L’attimo preciso in cui un essere minuscolo, senza coscienza — forse —
vede qualcosa di enorme arrivare.
Una ciabatta, una mano, un’ombra.
Un colpo. Un rumore. Una molla.
E poi... più nulla.
Lui non sa perché.
Non sa cosa succede.
Non ha un “dopo”.
E nemmeno un “perché”.
E io… io sono lì.
Dentro di lui.
A vedere dal suo stesso punto di vista.
A sentire il cuore che batte all’impazzata —
senza sapere perché.
Anche il cinghiale, il topo, il gatto sotto un’auto…
Hanno occhi che tremano.
E io li guardo.
Li vedo.
E poi… si spegne la luce.
E resta solo un buco.
Un’assenza che non sa nemmeno di esserlo.
Le piante…
Loro nemmeno possono scappare.
Le tagliamo, le strappiamo, le pieghiamo…

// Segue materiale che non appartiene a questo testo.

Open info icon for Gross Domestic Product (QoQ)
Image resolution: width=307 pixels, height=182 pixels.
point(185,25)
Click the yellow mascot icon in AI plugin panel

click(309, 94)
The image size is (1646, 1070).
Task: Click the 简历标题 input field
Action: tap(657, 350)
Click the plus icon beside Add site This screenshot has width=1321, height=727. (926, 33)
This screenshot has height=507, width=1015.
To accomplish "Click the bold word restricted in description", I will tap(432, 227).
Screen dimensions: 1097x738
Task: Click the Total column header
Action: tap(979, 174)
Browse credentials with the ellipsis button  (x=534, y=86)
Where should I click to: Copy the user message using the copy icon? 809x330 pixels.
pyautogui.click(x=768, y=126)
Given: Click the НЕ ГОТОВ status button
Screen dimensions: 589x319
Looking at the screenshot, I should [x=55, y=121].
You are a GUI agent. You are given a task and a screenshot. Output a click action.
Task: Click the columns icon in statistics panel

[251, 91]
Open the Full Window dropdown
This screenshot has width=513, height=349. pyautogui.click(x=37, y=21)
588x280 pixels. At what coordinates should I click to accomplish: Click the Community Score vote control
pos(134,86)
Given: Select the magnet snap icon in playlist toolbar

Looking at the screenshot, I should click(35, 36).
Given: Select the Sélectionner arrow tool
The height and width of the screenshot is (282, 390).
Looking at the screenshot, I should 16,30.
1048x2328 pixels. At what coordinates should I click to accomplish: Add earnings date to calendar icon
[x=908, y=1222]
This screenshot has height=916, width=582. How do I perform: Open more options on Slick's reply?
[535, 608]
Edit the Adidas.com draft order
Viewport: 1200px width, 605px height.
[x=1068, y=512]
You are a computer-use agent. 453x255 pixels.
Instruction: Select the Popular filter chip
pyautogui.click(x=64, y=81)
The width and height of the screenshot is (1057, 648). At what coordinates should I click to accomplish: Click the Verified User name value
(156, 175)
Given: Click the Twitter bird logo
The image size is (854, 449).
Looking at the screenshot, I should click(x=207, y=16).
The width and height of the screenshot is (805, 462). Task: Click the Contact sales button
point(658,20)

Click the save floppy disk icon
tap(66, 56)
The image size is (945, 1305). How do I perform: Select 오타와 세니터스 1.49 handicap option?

e non hanno nemmeno il diritto di fuggire.
Non hanno occhi, né bocca.
Solo presenza.
Mi dispiace.
Per loro tutte.
Per ogni essere che muore
senza sapere che cosa gli sta succedendo.
Ecco.
Forse questa è la mela di Eva.
Non il peccato, non il desiderio.
Ma la coscienza.
Il sapere che può far male anche ciò che non capisce.
Il sapere che esiste il dolore muto.
E che esiste chi lo sente per tutti.